◆ What to produce: Convert every line of the rows below into a JSON list of strings, one string per line, leaving out blank lines.

◆ Information provided:
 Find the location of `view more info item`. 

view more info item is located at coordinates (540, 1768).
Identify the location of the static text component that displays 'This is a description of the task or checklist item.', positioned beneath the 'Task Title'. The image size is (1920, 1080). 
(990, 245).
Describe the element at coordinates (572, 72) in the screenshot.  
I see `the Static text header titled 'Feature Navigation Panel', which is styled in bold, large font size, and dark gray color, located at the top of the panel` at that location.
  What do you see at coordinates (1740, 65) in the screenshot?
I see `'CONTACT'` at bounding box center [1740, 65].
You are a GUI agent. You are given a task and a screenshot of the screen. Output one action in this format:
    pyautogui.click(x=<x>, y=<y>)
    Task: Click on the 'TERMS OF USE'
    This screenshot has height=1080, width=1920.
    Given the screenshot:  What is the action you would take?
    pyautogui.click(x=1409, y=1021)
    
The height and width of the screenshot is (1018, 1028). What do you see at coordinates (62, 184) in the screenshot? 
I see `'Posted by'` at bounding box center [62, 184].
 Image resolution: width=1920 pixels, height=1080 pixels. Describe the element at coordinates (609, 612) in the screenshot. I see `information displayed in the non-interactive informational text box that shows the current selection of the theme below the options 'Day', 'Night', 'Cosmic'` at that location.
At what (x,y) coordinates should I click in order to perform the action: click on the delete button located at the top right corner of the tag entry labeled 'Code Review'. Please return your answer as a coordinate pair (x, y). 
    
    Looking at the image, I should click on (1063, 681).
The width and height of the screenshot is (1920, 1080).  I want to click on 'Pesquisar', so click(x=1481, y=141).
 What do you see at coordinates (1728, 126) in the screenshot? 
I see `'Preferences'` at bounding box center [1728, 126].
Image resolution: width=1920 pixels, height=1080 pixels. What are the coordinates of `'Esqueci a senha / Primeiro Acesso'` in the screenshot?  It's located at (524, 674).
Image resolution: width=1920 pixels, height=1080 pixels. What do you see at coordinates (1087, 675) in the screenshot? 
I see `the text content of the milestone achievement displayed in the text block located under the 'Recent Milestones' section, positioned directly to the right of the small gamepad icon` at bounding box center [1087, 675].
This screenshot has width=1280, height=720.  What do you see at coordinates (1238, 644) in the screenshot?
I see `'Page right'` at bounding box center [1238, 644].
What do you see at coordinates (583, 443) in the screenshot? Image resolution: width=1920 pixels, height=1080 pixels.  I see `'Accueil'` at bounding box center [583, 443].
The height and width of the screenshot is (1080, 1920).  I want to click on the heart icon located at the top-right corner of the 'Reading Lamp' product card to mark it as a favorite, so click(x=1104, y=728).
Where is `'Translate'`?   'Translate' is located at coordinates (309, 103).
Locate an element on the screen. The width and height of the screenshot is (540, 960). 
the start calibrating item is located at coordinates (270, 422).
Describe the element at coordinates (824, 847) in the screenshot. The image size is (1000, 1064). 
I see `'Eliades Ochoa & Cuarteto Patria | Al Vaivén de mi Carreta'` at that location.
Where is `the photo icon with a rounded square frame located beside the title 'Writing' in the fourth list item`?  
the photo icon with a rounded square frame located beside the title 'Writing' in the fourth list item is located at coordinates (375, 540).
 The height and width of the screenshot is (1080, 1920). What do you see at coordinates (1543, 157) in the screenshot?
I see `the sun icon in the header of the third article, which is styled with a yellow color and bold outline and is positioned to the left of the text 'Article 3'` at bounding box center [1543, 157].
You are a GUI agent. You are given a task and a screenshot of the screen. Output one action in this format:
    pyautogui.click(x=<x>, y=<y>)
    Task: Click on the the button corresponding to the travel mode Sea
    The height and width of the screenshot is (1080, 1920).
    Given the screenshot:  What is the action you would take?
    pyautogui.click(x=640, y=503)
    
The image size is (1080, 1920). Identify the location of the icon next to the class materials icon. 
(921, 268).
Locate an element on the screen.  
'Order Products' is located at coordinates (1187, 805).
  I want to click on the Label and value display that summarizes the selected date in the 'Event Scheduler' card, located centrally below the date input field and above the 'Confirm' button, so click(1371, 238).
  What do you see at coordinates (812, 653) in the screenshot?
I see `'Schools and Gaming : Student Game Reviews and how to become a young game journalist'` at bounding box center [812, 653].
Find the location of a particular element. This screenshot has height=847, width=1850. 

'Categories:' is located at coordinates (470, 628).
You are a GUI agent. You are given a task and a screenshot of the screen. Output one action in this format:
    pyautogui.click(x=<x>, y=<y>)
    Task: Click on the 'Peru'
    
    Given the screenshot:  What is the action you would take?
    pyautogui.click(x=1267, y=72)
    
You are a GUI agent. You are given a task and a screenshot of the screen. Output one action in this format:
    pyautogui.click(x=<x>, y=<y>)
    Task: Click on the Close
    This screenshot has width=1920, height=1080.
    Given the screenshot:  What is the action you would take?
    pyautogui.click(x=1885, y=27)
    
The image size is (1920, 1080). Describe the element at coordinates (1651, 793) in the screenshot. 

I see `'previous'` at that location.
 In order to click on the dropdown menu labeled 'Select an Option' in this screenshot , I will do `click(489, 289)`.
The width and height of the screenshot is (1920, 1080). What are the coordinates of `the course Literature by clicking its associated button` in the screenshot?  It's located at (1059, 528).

◆ Full solution:
[
  " Find the location of `view more info item`. ",
  "view more info item is located at coordinates (540, 1768).",
  "Identify the location of the static text component that displays 'This is a description of the task or checklist item.', positioned beneath the 'Task Title'. The image size is (1920, 1080). ",
  "(990, 245).",
  "Describe the element at coordinates (572, 72) in the screenshot.  ",
  "I see `the Static text header titled 'Feature Navigation Panel', which is styled in bold, large font size, and dark gray color, located at the top of the panel` at that location.",
  "  What do you see at coordinates (1740, 65) in the screenshot?",
  "I see `'CONTACT'` at bounding box center [1740, 65].",
  "You are a GUI agent. You are given a task and a screenshot of the screen. Output one action in this format:",
  "    pyautogui.click(x=<x>, y=<y>)",
  "    Task: Click on the 'TERMS OF USE'",
  "    This screenshot has height=1080, width=1920.",
  "    Given the screenshot:  What is the action you would take?",
  "    pyautogui.click(x=1409, y=1021)",
  "The height and width of the screenshot is (1018, 1028). What do you see at coordinates (62, 184) in the screenshot? ",
  "I see `'Posted by'` at bounding box center [62, 184].",
  " Image resolution: width=1920 pixels, height=1080 pixels. Describe the element at coordinates (609, 612) in the screenshot. I see `information displayed in the non-interactive informational text box that shows the current selection of the theme below the options 'Day', 'Night', 'Cosmic'` at that location.",
  "At what (x,y) coordinates should I click in order to perform the action: click on the delete button located at the top right corner of the tag entry labeled 'Code Review'. Please return your answer as a coordinate pair (x, y). ",
  "    Looking at the image, I should click on (1063, 681).",
  "The width and height of the screenshot is (1920, 1080).  I want to click on 'Pesquisar', so click(x=1481, y=141).",
  " What do you see at coordinates (1728, 126) in the screenshot? ",
  "I see `'Preferences'` at bounding box center [1728, 126].",
  "Image resolution: width=1920 pixels, height=1080 pixels. What are the coordinates of `'Esqueci a senha / Primeiro Acesso'` in the screenshot?  It's located at (524, 674).",
  "Image resolution: width=1920 pixels, height=1080 pixels. What do you see at coordinates (1087, 675) in the screenshot? ",
  "I see `the text content of the milestone achievement displayed in the text block located under the 'Recent Milestones' section, positioned directly to the right of the small gamepad icon` at bounding box center [1087, 675].",
  "This screenshot has width=1280, height=720.  What do you see at coordinates (1238, 644) in the screenshot?",
  "I see `'Page right'` at bounding box center [1238, 644].",
  "What do you see at coordinates (583, 443) in the screenshot? Image resolution: width=1920 pixels, height=1080 pixels.  I see `'Accueil'` at bounding box center [583, 443].",
  "The height and width of the screenshot is (1080, 1920).  I want to click on the heart icon located at the top-right corner of the 'Reading Lamp' product card to mark it as a favorite, so click(x=1104, y=728).",
  "Where is `'Translate'`?   'Translate' is located at coordinates (309, 103).",
  "Locate an element on the screen. The width and height of the screenshot is (540, 960). ",
  "the start calibrating item is located at coordinates (270, 422).",
  "Describe the element at coordinates (824, 847) in the screenshot. The image size is (1000, 1064). ",
  "I see `'Eliades Ochoa & Cuarteto Patria | Al Vaivén de mi Carreta'` at that location.",
  "Where is `the photo icon with a rounded square frame located beside the title 'Writing' in the fourth list item`?  ",
  "the photo icon with a rounded square frame located beside the title 'Writing' in the fourth list item is located at coordinates (375, 540).",
  " The height and width of the screenshot is (1080, 1920). What do you see at coordinates (1543, 157) in the screenshot?",
  "I see `the sun icon in the header of the third article, which is styled with a yellow color and bold outline and is positioned to the left of the text 'Article 3'` at bounding box center [1543, 157].",
  "You are a GUI agent. You are given a task and a screenshot of the screen. Output one action in this format:",
  "    pyautogui.click(x=<x>, y=<y>)",
  "    Task: Click on the the button corresponding to the travel mode Sea",
  "    The height and width of the screenshot is (1080, 1920).",
  "    Given the screenshot:  What is the action you would take?",
  "    pyautogui.click(x=640, y=503)",
  "The image size is (1080, 1920). Identify the location of the icon next to the class materials icon. ",
  "(921, 268).",
  "Locate an element on the screen.  ",
  "'Order Products' is located at coordinates (1187, 805).",
  "  I want to click on the Label and value display that summarizes the selected date in the 'Event Scheduler' card, located centrally below the date input field and above the 'Confirm' button, so click(1371, 238).",
  "  What do you see at coordinates (812, 653) in the screenshot?",
  "I see `'Schools and Gaming : Student Game Reviews and how to become a young game journalist'` at bounding box center [812, 653].",
  "Find the location of a particular element. This screenshot has height=847, width=1850. ",
  "'Categories:' is located at coordinates (470, 628).",
  "You are a GUI agent. You are given a task and a screenshot of the screen. Output one action in this format:",
  "    pyautogui.click(x=<x>, y=<y>)",
  "    Task: Click on the 'Peru'",
  "    Given the screenshot:  What is the action you would take?",
  "    pyautogui.click(x=1267, y=72)",
  "You are a GUI agent. You are given a task and a screenshot of the screen. Output one action in this format:",
  "    pyautogui.click(x=<x>, y=<y>)",
  "    Task: Click on the Close",
  "    This screenshot has width=1920, height=1080.",
  "    Given the screenshot:  What is the action you would take?",
  "    pyautogui.click(x=1885, y=27)",
  "The image size is (1920, 1080). Describe the element at coordinates (1651, 793) in the screenshot. ",
  "I see `'previous'` at that location.",
  " In order to click on the dropdown menu labeled 'Select an Option' in this screenshot , I will do `click(489, 289)`.",
  "The width and height of the screenshot is (1920, 1080). What are the coordinates of `the course Literature by clicking its associated button` in the screenshot?  It's located at (1059, 528)."
]